No a cambi d’uso per l’immobile delle Poste

La sede delle Poste centrali in viale Milano

Nessuna variazione d’uso dell’immobile di viale Milano di proprietà di Poste Italiane da parte di Palazzo Estense. Questo fino a quando non si garantiranno servizi di base agli utenti, non costringendoli a fare riferimento alla sede di viale Belforte.

Una presa di posizione dura e coerente, quella che viene dal consigliere comunale Angelo Zappoli (La Sinistra) a proposito di quella che potrebe diventare una telenovela. A fine luglio aveva chiesto al sindaco Fonrtana di intervenire su Poste Italiane perchè rivedessero la scelta di trasferire a Belforte il ritiro delle raccomandate. In realtà quella era soltanto il primo atto di un’operazione più ampia. 

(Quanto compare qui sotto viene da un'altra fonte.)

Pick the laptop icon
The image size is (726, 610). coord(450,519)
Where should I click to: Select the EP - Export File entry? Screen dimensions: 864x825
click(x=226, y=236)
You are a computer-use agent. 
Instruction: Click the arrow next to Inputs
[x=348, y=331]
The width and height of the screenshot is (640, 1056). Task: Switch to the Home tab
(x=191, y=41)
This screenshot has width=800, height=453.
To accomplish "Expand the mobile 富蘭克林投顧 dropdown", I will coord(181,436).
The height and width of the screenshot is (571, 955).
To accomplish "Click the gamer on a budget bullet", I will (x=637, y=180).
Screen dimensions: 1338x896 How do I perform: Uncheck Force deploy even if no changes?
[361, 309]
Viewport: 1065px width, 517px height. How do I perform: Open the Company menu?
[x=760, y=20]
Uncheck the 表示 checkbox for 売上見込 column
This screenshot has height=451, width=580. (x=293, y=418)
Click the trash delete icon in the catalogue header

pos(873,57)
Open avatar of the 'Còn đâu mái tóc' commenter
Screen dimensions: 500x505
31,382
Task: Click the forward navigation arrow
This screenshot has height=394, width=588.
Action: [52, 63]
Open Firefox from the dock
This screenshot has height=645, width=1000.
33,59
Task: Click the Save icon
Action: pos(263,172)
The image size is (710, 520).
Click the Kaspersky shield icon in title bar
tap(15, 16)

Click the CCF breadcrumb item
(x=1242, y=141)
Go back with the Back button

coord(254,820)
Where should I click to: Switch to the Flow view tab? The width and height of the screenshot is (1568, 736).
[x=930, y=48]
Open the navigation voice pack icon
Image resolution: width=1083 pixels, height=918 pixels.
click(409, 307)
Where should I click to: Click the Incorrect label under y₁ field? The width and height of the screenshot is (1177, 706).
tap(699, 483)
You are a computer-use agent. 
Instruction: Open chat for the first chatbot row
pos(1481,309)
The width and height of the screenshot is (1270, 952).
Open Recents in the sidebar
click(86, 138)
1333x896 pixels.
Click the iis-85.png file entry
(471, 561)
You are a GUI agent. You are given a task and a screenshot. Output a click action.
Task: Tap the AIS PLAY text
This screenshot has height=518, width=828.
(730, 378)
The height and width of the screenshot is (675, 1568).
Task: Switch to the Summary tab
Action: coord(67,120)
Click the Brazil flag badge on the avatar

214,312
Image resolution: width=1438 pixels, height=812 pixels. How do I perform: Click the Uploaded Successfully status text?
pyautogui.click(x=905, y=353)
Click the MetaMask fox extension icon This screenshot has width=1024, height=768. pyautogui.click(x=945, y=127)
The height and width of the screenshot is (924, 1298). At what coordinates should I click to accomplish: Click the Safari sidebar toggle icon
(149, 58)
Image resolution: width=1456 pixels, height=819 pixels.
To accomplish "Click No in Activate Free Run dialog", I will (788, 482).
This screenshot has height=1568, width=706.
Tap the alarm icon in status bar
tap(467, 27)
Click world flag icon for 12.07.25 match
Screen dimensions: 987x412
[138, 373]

Dice Zappoli: “In quel momento non era ancora di pubblico dominio l’intenzione di Poste Italiane di vendere l’immobile di Viale Milano, dopo averne richiesto la variazione di destinazione d’uso”. Una società, Poste Italiane, che “fatto tutto senza tenere conto delle esigenze della popolazione e senza un confronto di merito con l’Amministrazione cittadina”.

A questo punto non solo gli abitanti di tutta la città dovranno recarsi in fondo a Viale Belforte per ritirare le raccomandate, ma anche tutti gli abitanti di una vasta area dovranno lì recarsi per ogni operazione postale: tutta quell’area che comprende Biumo Inferiore, il Viale dei Mille e Viale Valganna oltre che la zona di Giubiano, una zona densamente popolata, con una notevole percentuale di popolazione anziana, che si troverà senza ufficio postale.

“Per questo mi attendo – conclude il consigliere Zappoli – che nessuna variazione d’uso sia autorizzata prima che Poste Italiane abbia assunto l’impegno ad attivare alcuni servizi di base, come in altri quartieri e rioni della città, in un comparto capace di soddisfare le esigenze minime dell’area interessata e l’impegno si sia concretizzato”.